Saved entries:
○ ○ ○ ○

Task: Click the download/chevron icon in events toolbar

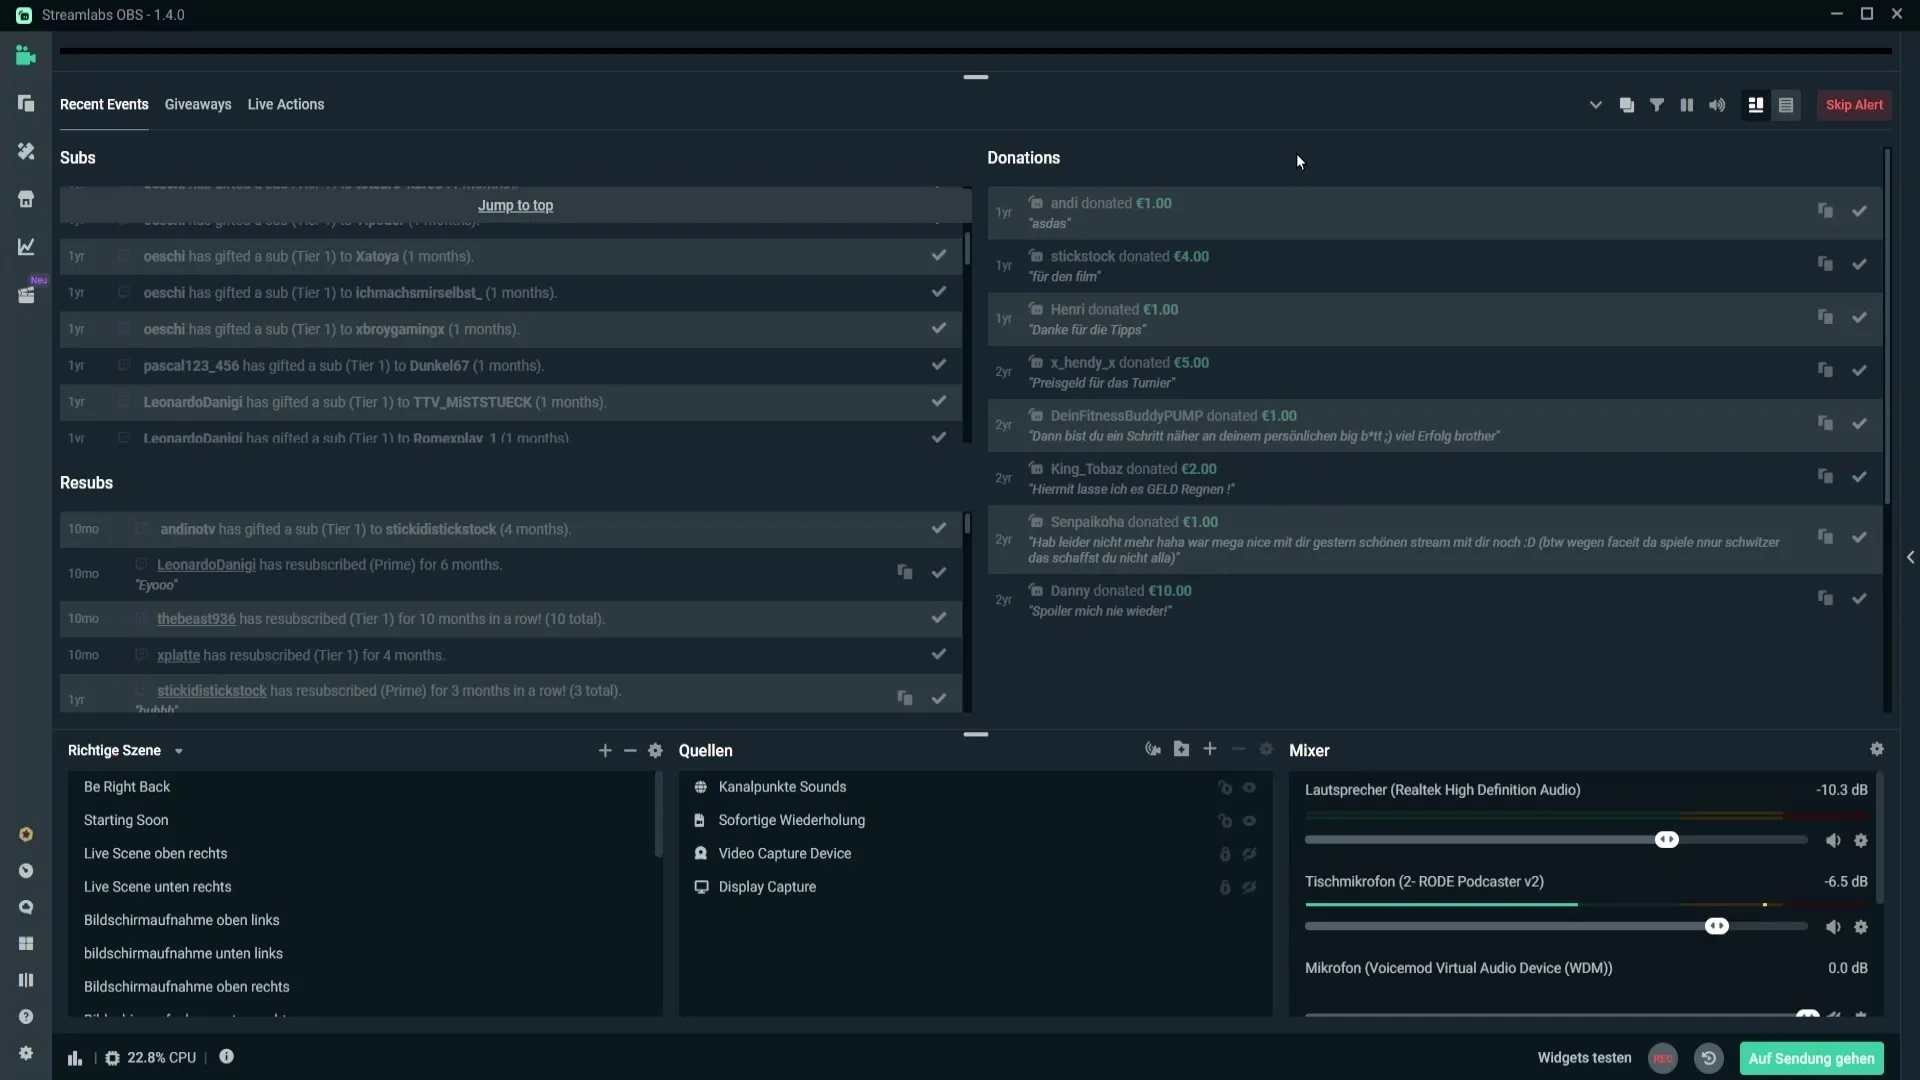Action: click(x=1596, y=104)
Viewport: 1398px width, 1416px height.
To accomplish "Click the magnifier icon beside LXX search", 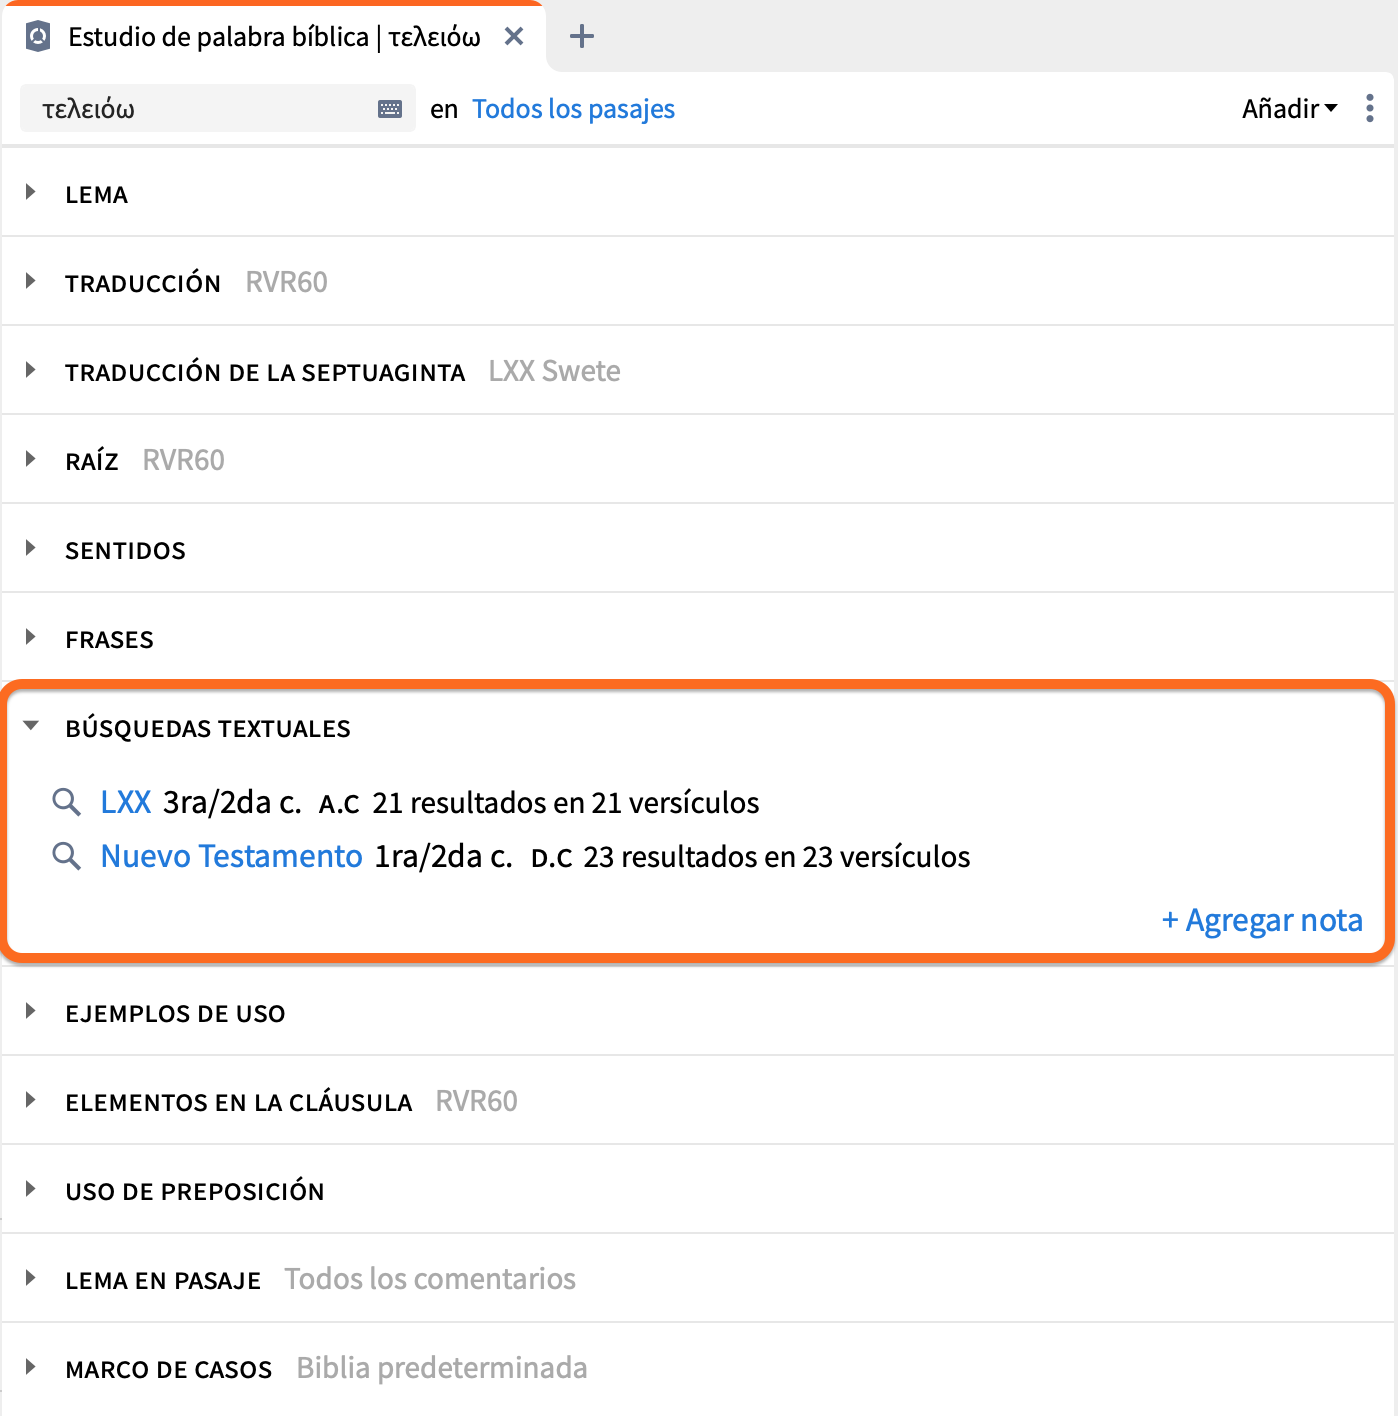I will [x=67, y=802].
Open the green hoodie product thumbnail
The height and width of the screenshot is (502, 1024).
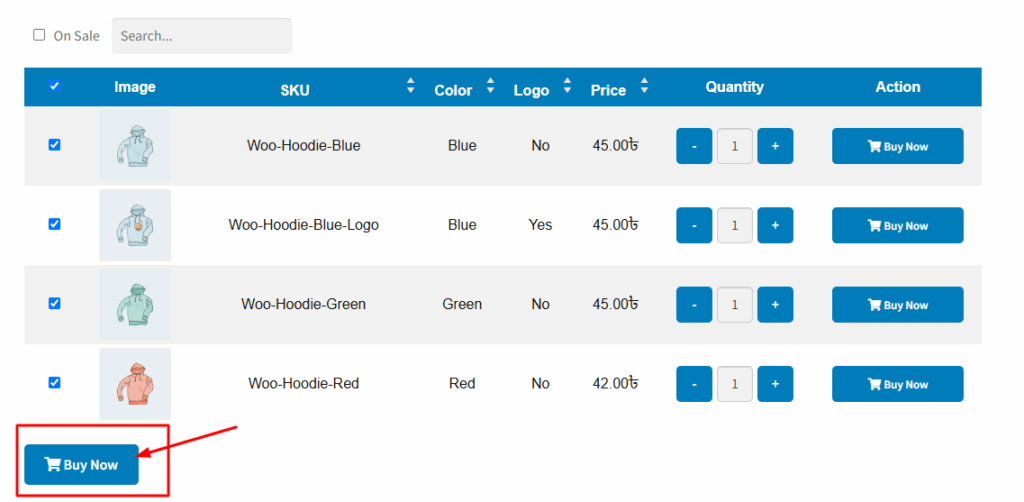(x=135, y=305)
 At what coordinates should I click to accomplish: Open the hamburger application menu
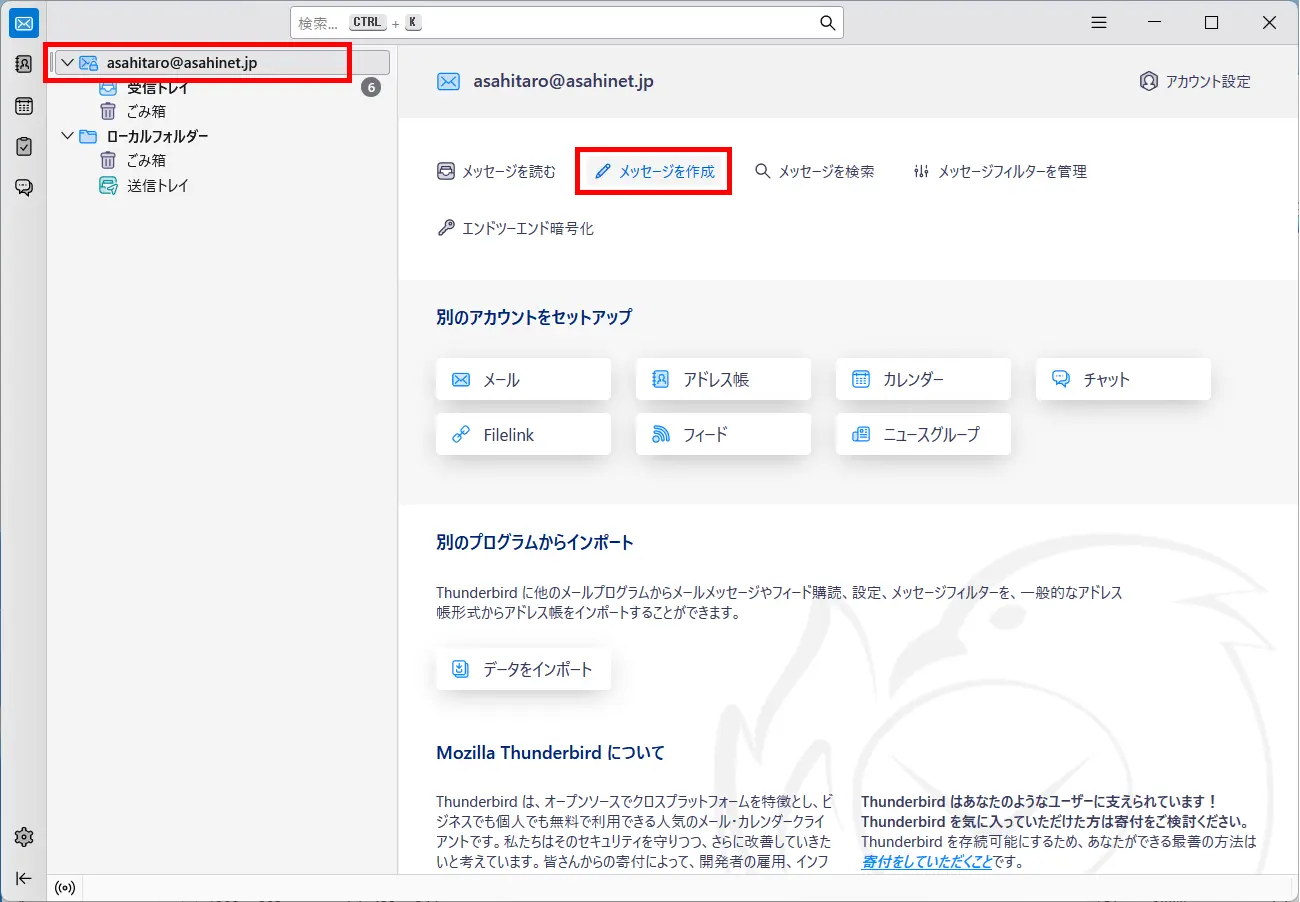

○ ○ ○ ○

Exercise goal >>
Take the line containing "The height and" as the first and the last line of the records as the end. Print every line in that span exactly, leaving out pictures.

Answer to the exercise >>
The height and width of the screenshot is (502, 1024).
(x=135, y=305)
 At what coordinates should I click to accomplish: Open the hamburger application menu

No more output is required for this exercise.